While you sit at home lazing on the sofa dreaming about nabbing a chance to not just step foot inside the Playboy Mansion, Hugh Hefner’s den of deliciously deviant behavior and some of the wildest parties Hollywood has ever known, American Idol’s nine surviving contestants are set to take up residence in, well, not the Playboy Mansion, but a a mansion nonetheless formerly occupied by the cast of Playboy TV’s recent reality fuckfest, “Swing.” Telling TMZ reporters about their relentless sexual adventures while they stayed at the lush ten bedroom Hollywood residence, swingers and former castmates, Michael and Holli also offered some advice to the new Idol occupants: watch where you sit.

“Swing” thrust real couples eager to experiment with open relationships into accommodations built for hooking up with anybody and everybody in sight.
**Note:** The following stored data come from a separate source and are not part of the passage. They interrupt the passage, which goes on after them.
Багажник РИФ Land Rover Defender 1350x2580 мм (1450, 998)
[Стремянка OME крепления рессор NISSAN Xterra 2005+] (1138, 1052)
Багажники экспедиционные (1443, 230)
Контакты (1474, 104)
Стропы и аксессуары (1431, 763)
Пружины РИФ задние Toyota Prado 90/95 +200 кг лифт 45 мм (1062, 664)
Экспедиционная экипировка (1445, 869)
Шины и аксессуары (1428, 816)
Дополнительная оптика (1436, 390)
As a result, few places were off-limits when it came to satisfying ones desire. Michael and Holli detailed their activities and said no room or surface was off-limits when the swingers started swinging. In showers and elevators, outside, and on every floor and countertop in the residence, you could watch loving men and women share each other with other previously monogamous couples in fairly explicit detail on the Playboy TV show. Idols be warned: Hollywood ain’t the healthiest of towns and you just never know what’ll be stick to the back our your Blackberry should you set it down on a kitchen counter between tweets. And before you go grabbing that guitar and sitting on the music room floor for an impromptu Kumbaya singalong, you might want to check the carpet for stains; it turns out the room where the Idols will practice their warbling was once a mattress-filled pounding palace dubbed by the “The Boom Boom Room” Swing cast. Tasteful.